También se puede ejemplificar fácilmente como aquella infame mochila del Verde; la camiseta del PRI que utiliza tu abuelita de pijama; y yo tampoco me deslindo, pues si te tocó conocerme cuando competí por una diputación en Miguel Hidalgo, tal vez tuviste la suerte de recibir un tortillero con mi cara. Ahora, si bien como lo menciona su nombre pueden ser “útiles” para la promoción y —en contadas ocasiones— para facilitar acciones cotidianas, pero ¿lo son para la democracia?
Cuando se compite como candidato, es un hecho que en múltiples ocasiones la gente te exigirá que les entregues utilitarios, y también te hará comentarios en los que se condiciona el sentido de su voto a favor de una candidatura o partido con base en la calidad o cantidad de utilitario que se entregue. Por lo mismo es indispensable reflexionar si la entrega de estos productos daña o no el fin último de una campaña electoral.
Generalmente, esto puede representar una ventaja significativa para quien tenga más recursos económicos, pues le permite adquirir y obsequiar una mayor cantidad de objetos con una mejor calidad. Y aunque se pueda argumentar que existen los topes de campaña para que la contienda sea “justa”, es común que haya candidaturas que no logran usar ni la mitad de la cantidad topada por el simple hecho de que no tienen acceso a las mismas oportunidades de financiamiento, mientras que otras los exceden ilegalmente y sin sanción alguna con el apoyo de presupuestos gubernamentales o ilícitos.
También es básico entender que detrás de la entrega de utilitarios existe una multimillonaria industria basada en el diseño, producción y distribución de los mismos, por lo que prohibirlos afectaría al ingreso de millones de mexicanas y mexicanos que han construido una dependencia salarial en torno a las campañas electorales.

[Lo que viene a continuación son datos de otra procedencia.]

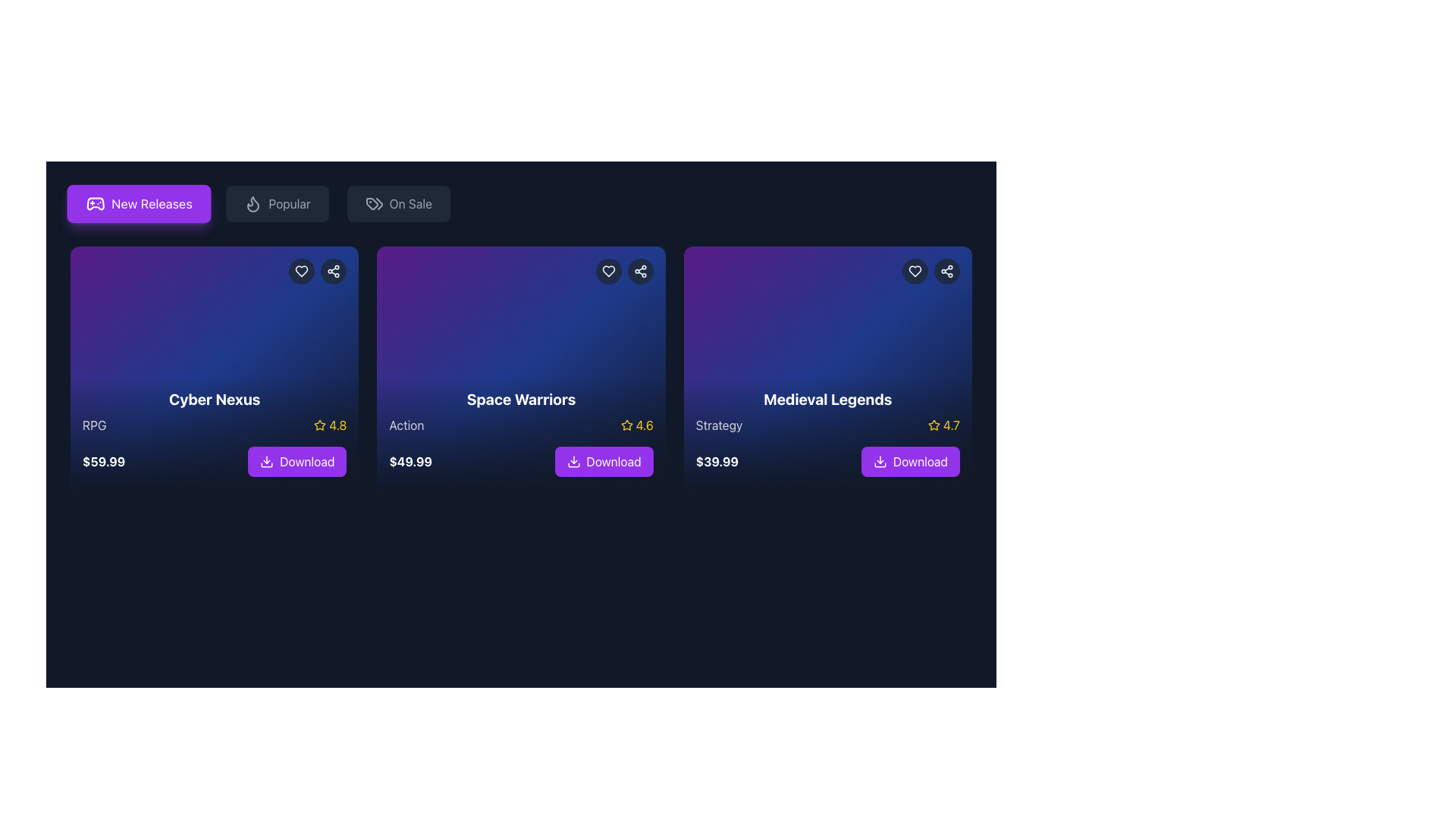 This screenshot has width=1456, height=819. Describe the element at coordinates (920, 461) in the screenshot. I see `the label within the download button for 'Medieval Legends' located at the bottom-right corner of the card` at that location.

De igual forma, si aceptamos como cierto el hecho de que el fin último de la democracia es buscar el bien común de todas las personas, se podría argumentar que estos beneficios se dan únicamente a un sector productivo en específico mientras que los demás sectores se pueden ver severamente afectados por las decisiones de personas que —como consecuencia de este sistema— llegaron al poder, y que quizás no son ni las más capaces para gobernar, ni las más íntegras.

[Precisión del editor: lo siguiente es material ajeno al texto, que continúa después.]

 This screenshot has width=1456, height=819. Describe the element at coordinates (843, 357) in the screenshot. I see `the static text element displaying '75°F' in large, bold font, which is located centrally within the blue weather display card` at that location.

Por lo tanto vale la pena valorar qué es más valioso para el país. Si el desarrollo económico de un sector en específico en el que además se promueve la creación de una herramienta de lavado de dinero y de desvío de recursos, o la intelectualización del sentido del voto mediante la presentación de candidaturas únicamente a través de propuestas, argumentos e ideas. Incluso en un escenario ideal, se debería de prohibir la promoción de la imagen y características físicas de aquella persona que busca gobernar.
No obstante, si entendemos la política como la herramienta que podría usar el “ser” para transformar el mundo a lo que “debería de ser”, la mezcla de intereses y dinero involucrados en las elecciones podrían imposibilitar fácticamente una iniciativa que si quiera se atreviera a proponer algo así. Pero vale la pena soñar que algún día convertiremos nuestra democracia en un sistema ideal.